This study addresses multiple methodological challenges in modeling multistage diseases (e.g., chronic kidney disease) using longitudinal data—namely, competing risks, dependent left truncation, multiple time scales, index-event bias, and interval censoring—by proposing an extended piecewise exponential additive model (PAM). Methodologically, the framework integrates a competing-risks formulation, interval-censoring correction, and flexible covariate modeling across distinct time scales, while systematically quantifying index-event bias and its dependence on the completeness of covariate adjustment. Applied to UK Biobank data, the model yields accurate estimates of disease incidence and progression risks: it reveals higher progression risk among early-onset patients, with risk increasing monotonically with age; and identifies rs77924615 at the UMOD locus as significantly associated only with disease onset—not with subsequent progression. This work provides a statistically rigorous yet computationally feasible framework for modeling complex disease trajectories in observational longitudinal studies.

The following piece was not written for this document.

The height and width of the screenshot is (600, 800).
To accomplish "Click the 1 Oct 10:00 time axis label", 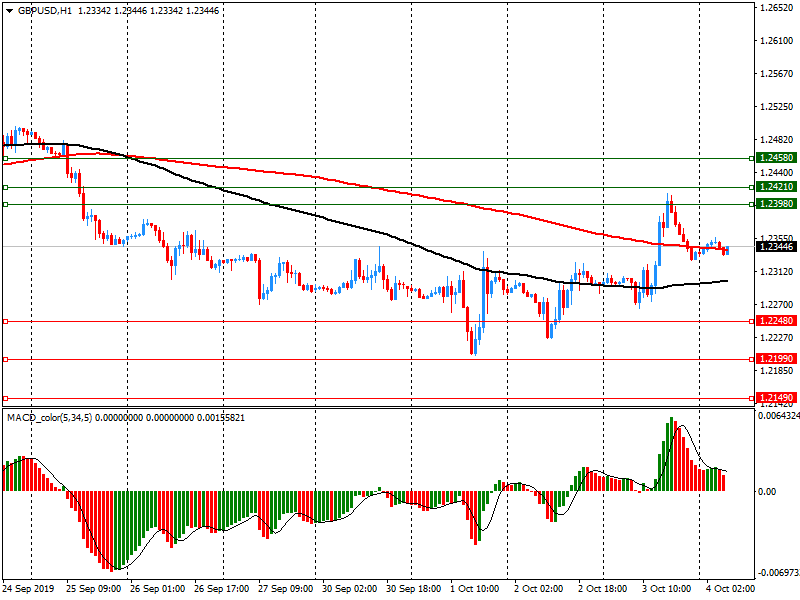I will (475, 589).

Multi-stage disease histories derived from longitudinal data are becoming increasingly available as registry data and biobanks expand. Multi-state models are suitable to investigate transitions between different disease stages in presence of competing risks. In this context, however their estimation is complicated by dependent left-truncation, multiple time scales, index event bias, and interval-censoring. In this work, we investigate the extension of piecewise exponential additive models (PAMs) to this setting and their applicability given the above challenges. In simulation studies we show that PAMs can handle dependent left-truncation and accommodate multiple time scales. Compared to a stratified single time scale model, a multiple time scales model is found to be less robust to the data generating process. We also quantify the extent of index event bias in multiple settings, demonstrating its dependence on the completeness of covariate adjustment. In general, PAMs recover baseline and fixed effects well in most settings, except for baseline hazards in interval-censored data. Finally, we apply our framework to estimate multi-state transition hazards and probabilities of chronic kidney disease (CKD) onset and progression in a UK Biobank dataset (n=$142,667$). We observe CKD progression risk to be highest for individuals with early CKD onset and to further increase over age. In addition, the well-known genetic variant rs77924615 in the UMOD locus is found to be associated with CKD onset hazards, but not with risk of further CKD progression.